Chapter 1 Data Visualization with ggplot2

Learning Objectives

  • Bind a data frame to a plot
  • Select variables to be plotted and variables to define the presentation such as size, shape, color, transparency, etc. by defining aesthetics (aes)
  • Add a graphical representation of the data in the plot (points, lines, bars) adding “geoms” layers
  • Produce univariate plots, barplots and histograms, area plots, boxplots, and line plots, using ggplot.
  • Produce bivariate plots, like scatter plots, hex plots, stacked bars, and bivariate line charts using ggplot.
  • Modify the aesthetics for the entire plot as well as for individual “geoms” layers
  • Modify plot elements (labels, text, scale, orientation)
  • Group observations by a factor variable
  • Break up plot into multiple panels (facetting)
  • Apply ggplot themes and create and apply customized themes
  • Save a plot created by ggplot as an image

1.1 What is ggplot2

There are three main plotting systems in R, the base plotting system, the lattice package, and the ggplot2 package.

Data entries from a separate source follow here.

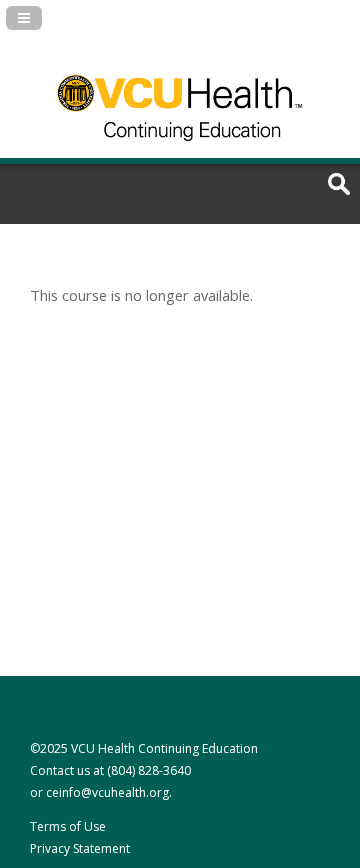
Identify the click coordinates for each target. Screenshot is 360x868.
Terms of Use (68, 826)
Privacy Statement (80, 848)
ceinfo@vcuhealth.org (107, 792)
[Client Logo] (180, 151)
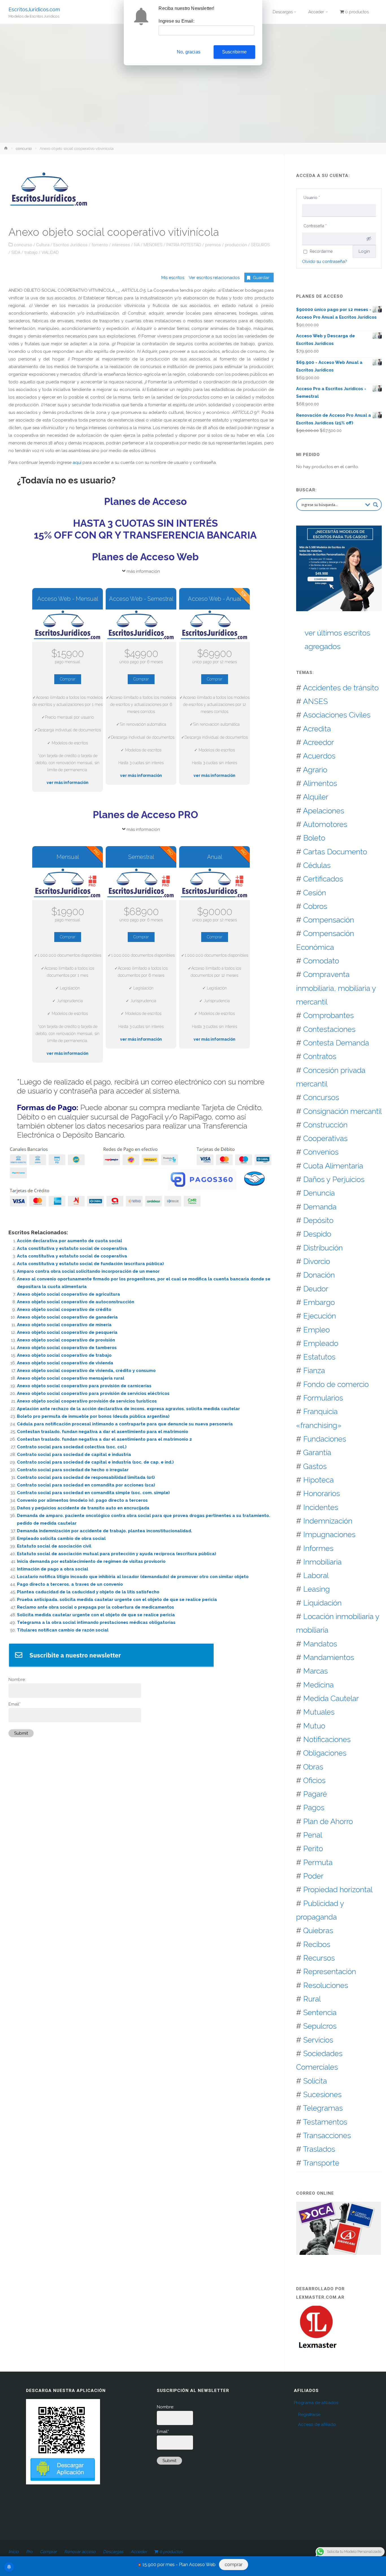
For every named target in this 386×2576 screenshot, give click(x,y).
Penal (312, 1835)
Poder (313, 1876)
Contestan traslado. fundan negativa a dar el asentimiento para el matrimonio (102, 1431)
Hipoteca (318, 1479)
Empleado (320, 1343)
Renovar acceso (80, 2551)
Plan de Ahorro (328, 1821)
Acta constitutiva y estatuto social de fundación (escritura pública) (90, 1263)
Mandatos (320, 1643)
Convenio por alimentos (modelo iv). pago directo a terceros (82, 1500)
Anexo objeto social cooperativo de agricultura (68, 1294)
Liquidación (322, 1602)
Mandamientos (328, 1657)
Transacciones (327, 2135)
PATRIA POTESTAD (183, 244)
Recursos (319, 1957)
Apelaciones (323, 810)
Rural (312, 1998)
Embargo (319, 1302)
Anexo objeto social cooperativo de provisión (66, 1340)
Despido (317, 1233)
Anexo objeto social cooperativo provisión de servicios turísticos (87, 1401)
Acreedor (318, 742)
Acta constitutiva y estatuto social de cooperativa (72, 1248)
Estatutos (319, 1356)
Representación (329, 1971)
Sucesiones (322, 2094)
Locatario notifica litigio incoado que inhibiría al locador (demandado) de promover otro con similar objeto (133, 1576)
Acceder (139, 2551)
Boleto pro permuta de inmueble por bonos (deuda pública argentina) (93, 1416)
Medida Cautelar (331, 1698)
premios (213, 244)
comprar (233, 2564)
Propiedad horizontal (337, 1889)
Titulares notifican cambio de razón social (63, 1630)
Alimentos (320, 783)
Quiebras (318, 1930)
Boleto (314, 837)
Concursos (321, 1097)
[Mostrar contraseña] (369, 238)
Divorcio (316, 1261)
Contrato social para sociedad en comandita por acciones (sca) (86, 1485)
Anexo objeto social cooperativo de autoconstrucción (75, 1301)
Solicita (315, 2080)
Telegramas (323, 2108)
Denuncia (319, 1192)
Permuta (318, 1862)
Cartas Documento (335, 851)
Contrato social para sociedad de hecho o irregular (73, 1469)
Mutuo (314, 1725)
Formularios (323, 1397)
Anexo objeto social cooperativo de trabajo (64, 1355)
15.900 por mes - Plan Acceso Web (179, 2564)
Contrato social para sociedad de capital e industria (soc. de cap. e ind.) (95, 1462)
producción (236, 244)
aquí (77, 462)
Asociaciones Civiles (336, 714)
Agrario (315, 769)
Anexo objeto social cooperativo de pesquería (67, 1332)
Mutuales (319, 1712)
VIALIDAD (50, 252)
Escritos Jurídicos (70, 244)
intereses (121, 244)
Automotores (325, 824)
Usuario (311, 197)
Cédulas (317, 865)
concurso (24, 148)
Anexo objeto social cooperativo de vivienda (65, 1362)
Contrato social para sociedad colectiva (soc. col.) (72, 1446)
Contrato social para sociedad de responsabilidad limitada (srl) (86, 1477)
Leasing (316, 1589)
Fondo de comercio (336, 1384)
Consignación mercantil (342, 1111)
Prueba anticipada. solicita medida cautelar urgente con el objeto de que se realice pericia (117, 1599)
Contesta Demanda (336, 1042)
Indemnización (327, 1520)
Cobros (315, 906)
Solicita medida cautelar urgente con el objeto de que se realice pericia (96, 1614)
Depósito (318, 1220)
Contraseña (315, 226)
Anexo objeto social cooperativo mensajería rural (70, 1378)
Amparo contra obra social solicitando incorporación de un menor (88, 1271)
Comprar (67, 679)
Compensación (328, 919)
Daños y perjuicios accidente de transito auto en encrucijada (83, 1507)
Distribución (323, 1247)
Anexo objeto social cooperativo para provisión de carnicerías (84, 1385)
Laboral (316, 1575)
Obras (313, 1766)
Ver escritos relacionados (212, 277)
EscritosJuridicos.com (34, 9)
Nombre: (17, 1679)
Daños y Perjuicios (334, 1179)
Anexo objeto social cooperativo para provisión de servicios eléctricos (93, 1393)
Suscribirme (234, 51)
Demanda (320, 1206)
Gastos (315, 1466)
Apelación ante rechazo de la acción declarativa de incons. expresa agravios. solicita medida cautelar (128, 1408)
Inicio (13, 2551)
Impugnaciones (329, 1534)
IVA (137, 244)
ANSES (315, 701)
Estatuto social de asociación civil (54, 1546)
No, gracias (188, 51)
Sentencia (320, 2012)
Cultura (42, 244)
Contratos (319, 1056)
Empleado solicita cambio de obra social (61, 1538)
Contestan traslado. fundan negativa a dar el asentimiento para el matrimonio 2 (104, 1439)
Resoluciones (325, 1985)
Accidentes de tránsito (341, 687)
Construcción (325, 1124)
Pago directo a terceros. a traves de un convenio (70, 1584)
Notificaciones (327, 1739)
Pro (29, 2551)
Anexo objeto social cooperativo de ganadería (67, 1317)
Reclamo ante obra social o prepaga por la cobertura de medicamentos (95, 1607)
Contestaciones (329, 1029)
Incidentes (320, 1507)
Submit (21, 1733)
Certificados (323, 878)
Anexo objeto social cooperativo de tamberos (67, 1347)
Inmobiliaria (322, 1561)
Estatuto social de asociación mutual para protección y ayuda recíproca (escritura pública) (116, 1553)
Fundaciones (324, 1438)
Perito (313, 1848)
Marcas (315, 1671)
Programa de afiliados (316, 2402)
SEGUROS (260, 244)
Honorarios (321, 1493)
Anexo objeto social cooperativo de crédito (64, 1309)
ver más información (67, 782)
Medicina (318, 1684)
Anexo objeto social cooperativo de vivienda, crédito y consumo (86, 1370)
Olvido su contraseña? (324, 261)
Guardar (261, 277)
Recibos (316, 1944)
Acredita (317, 728)
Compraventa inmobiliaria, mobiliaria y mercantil (336, 988)
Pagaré (315, 1794)
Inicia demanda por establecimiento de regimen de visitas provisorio (91, 1561)
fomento (100, 244)
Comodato (321, 960)
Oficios (314, 1780)
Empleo (316, 1329)
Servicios (318, 2039)
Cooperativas (325, 1138)
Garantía (317, 1452)
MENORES (153, 244)
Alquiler (315, 796)
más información (143, 571)
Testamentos (325, 2121)
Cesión (314, 892)
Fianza (314, 1370)
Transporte (321, 2162)
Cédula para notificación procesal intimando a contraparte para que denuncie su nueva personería (125, 1424)
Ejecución (319, 1315)
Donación (319, 1274)
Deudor (315, 1288)
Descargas (113, 2551)
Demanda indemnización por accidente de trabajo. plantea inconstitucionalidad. (104, 1530)
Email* (14, 1704)
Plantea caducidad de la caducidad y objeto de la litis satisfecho (88, 1591)
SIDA (15, 252)
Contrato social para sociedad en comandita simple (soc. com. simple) (93, 1492)
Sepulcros (320, 2026)
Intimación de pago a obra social (52, 1569)
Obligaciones (324, 1753)
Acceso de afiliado (317, 2424)
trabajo (31, 252)
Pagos (313, 1807)
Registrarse (309, 2414)
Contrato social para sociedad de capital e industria (74, 1454)
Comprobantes (328, 1015)
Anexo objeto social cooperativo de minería (64, 1324)
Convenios (321, 1151)
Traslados (319, 2149)
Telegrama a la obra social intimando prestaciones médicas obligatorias (96, 1622)
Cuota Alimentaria (333, 1165)
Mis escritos (172, 277)
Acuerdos (319, 755)
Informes (318, 1548)
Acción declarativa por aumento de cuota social (69, 1240)
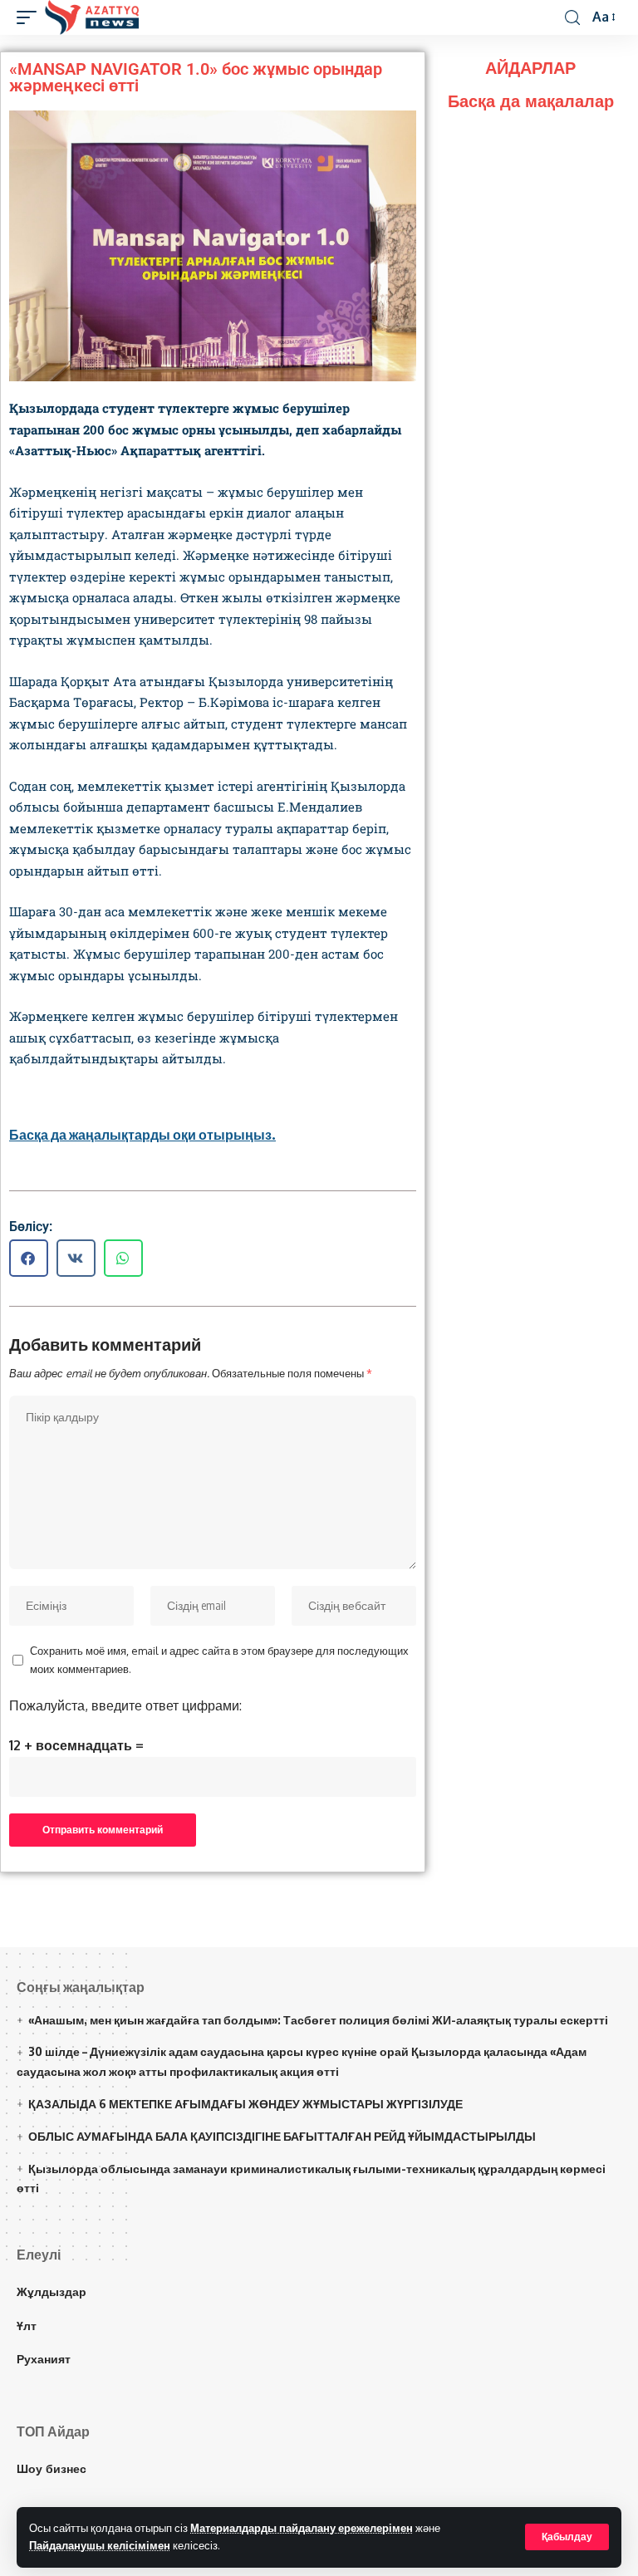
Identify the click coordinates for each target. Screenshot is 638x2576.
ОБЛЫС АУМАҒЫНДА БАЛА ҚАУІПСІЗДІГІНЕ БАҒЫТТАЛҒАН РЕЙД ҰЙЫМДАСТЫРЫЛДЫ (282, 2136)
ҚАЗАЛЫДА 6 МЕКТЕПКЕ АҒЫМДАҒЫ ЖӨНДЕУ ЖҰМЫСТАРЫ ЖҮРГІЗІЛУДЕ (245, 2104)
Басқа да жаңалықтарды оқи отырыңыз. (142, 1134)
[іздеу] (572, 18)
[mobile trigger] (31, 17)
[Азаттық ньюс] (92, 17)
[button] (28, 1258)
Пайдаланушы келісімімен (99, 2545)
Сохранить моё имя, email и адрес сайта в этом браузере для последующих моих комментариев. (219, 1660)
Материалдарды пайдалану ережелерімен (301, 2527)
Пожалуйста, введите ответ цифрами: (125, 1705)
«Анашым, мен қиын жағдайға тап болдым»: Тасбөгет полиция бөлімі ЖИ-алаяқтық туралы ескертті (318, 2020)
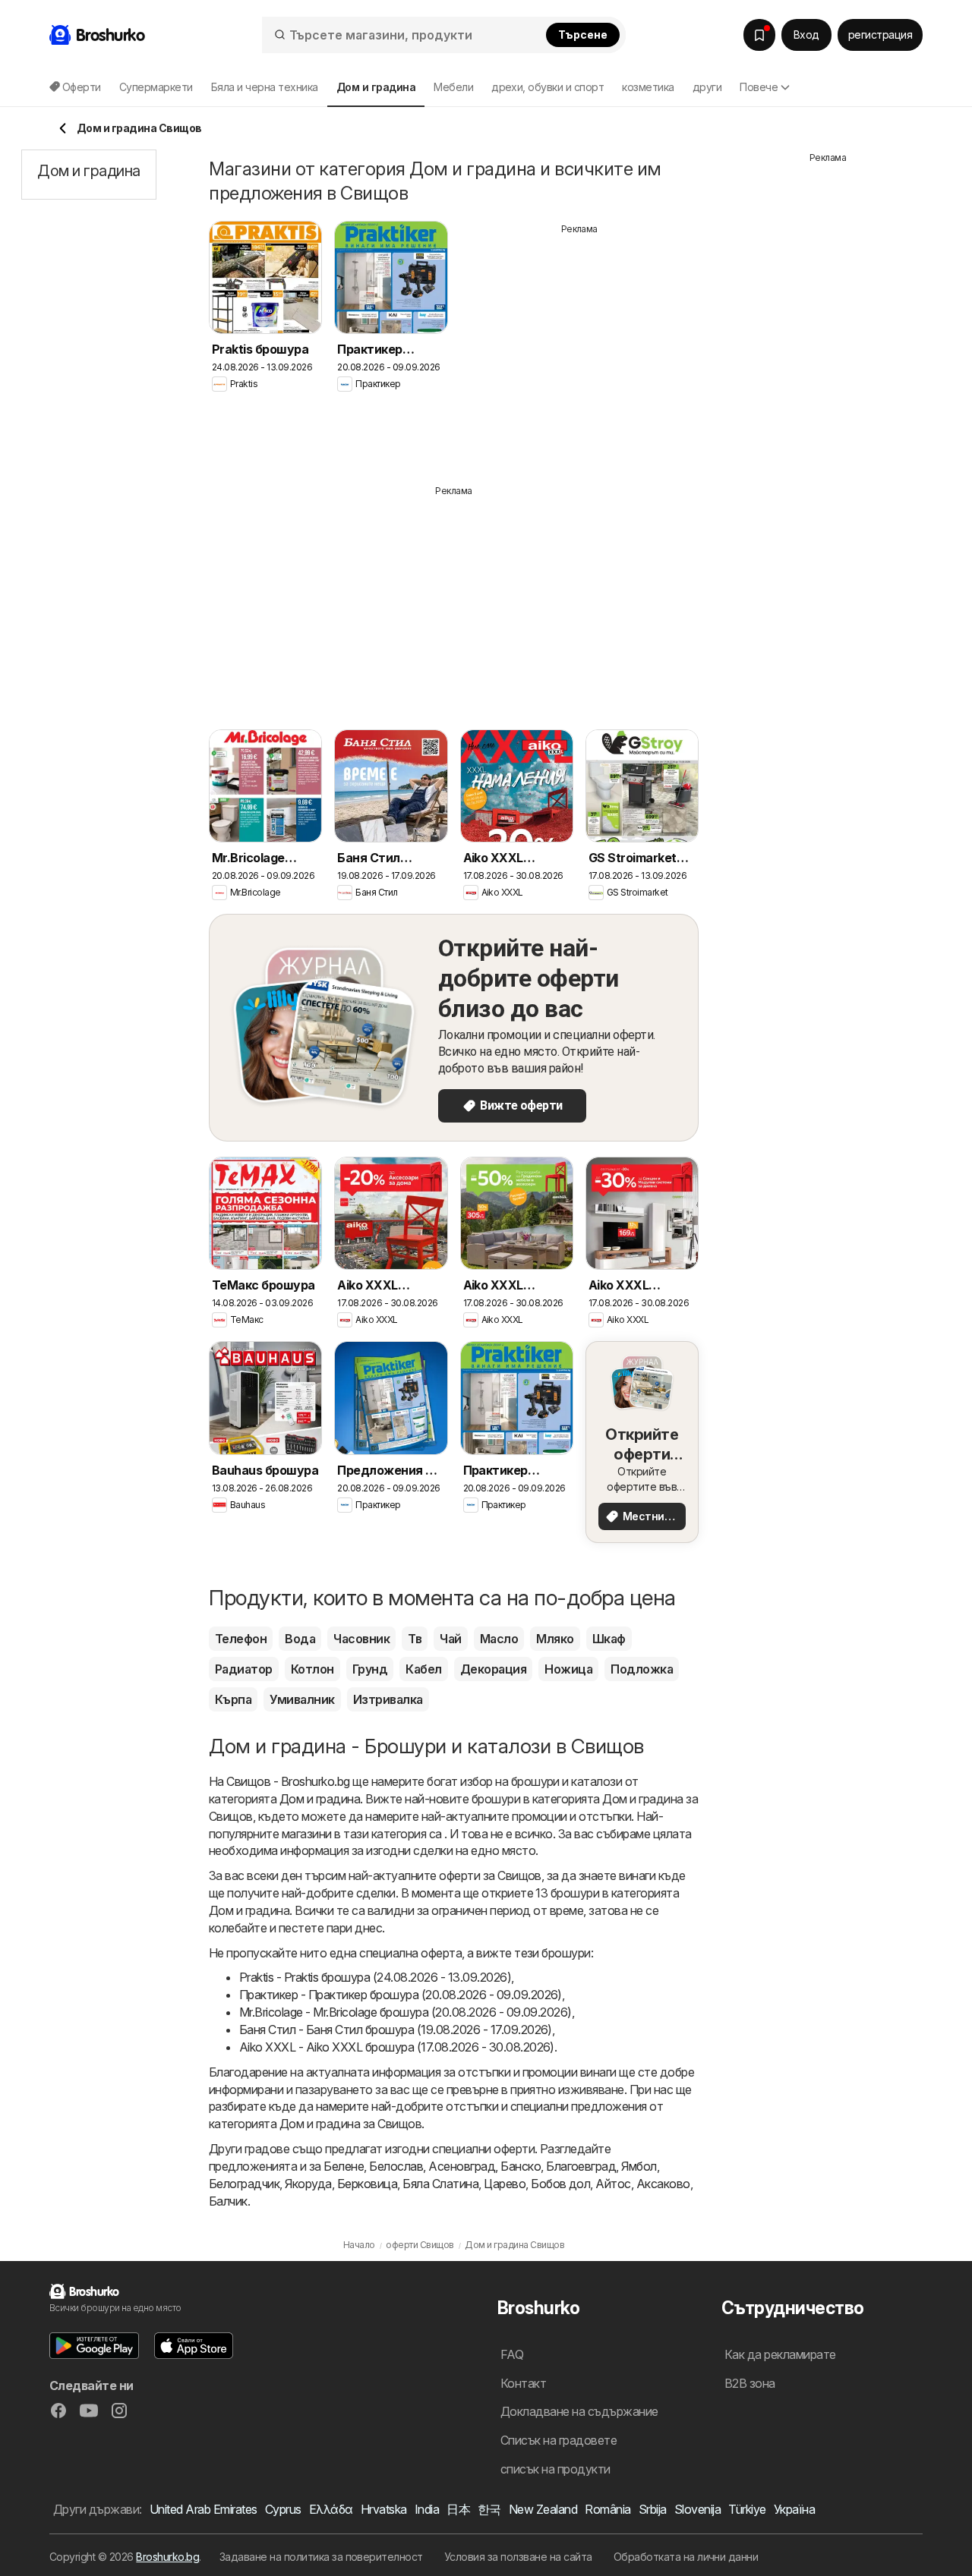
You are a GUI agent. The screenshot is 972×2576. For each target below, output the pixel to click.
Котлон (312, 1669)
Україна (794, 2509)
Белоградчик (244, 2183)
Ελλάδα (331, 2509)
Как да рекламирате (780, 2354)
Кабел (423, 1669)
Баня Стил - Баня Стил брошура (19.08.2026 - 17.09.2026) (395, 2029)
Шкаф (609, 1638)
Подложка (642, 1669)
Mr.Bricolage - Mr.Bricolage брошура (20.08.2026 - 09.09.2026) (405, 2012)
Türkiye (746, 2509)
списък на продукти (555, 2469)
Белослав (396, 2166)
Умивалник (302, 1699)
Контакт (523, 2383)
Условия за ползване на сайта (518, 2556)
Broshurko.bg (167, 2556)
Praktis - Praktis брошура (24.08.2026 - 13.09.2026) (375, 1977)
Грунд (369, 1669)
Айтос (612, 2183)
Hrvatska (384, 2509)
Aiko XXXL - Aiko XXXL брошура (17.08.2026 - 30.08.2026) (396, 2047)
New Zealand (543, 2509)
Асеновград (461, 2166)
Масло (499, 1638)
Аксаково (663, 2183)
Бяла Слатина (440, 2183)
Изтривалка (388, 1699)
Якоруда (308, 2183)
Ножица (568, 1669)
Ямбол (638, 2166)
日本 (458, 2509)
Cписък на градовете (558, 2440)
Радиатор (244, 1669)
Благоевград (581, 2166)
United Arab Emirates (203, 2509)
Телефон (241, 1638)
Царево (504, 2183)
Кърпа (233, 1699)
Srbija (653, 2509)
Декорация (493, 1669)
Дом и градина (319, 1798)
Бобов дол (560, 2183)
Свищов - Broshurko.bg (287, 1781)
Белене (343, 2166)
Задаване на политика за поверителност (321, 2556)
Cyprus (283, 2509)
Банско (520, 2166)
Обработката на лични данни (686, 2556)
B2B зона (749, 2383)
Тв (414, 1638)
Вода (300, 1638)
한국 (489, 2509)
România (607, 2509)
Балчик (228, 2201)
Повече (759, 86)
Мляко (554, 1638)
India (427, 2509)
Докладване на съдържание (579, 2411)
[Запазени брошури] (759, 35)
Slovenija (697, 2509)
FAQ (511, 2354)
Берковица (367, 2183)
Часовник (361, 1638)
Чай (450, 1638)
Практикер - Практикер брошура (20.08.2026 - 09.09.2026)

Here we will introduce the ggplot2 package, which has recently soared in popularity. ggplot allows you to create graphs for univariate and multivariate numerical and categorical data in a straightforward manner. It also allows for easy grouping and conditioning. It can generate complex plots create high quality graphics for publication.

ggplot is built on Leland Wilkinson’s The Grammar of Graphics, the idea that any plot can be expressed from the same set of components:

  • a data set,
  • a coordinate system,
  • and a set of geoms–the visual representation of data points.

The key to understanding ggplot is thinking about a figure in layers. This idea may be familiar to you if you have used image editing programs like Photoshop, Illustrator, or Inkscape.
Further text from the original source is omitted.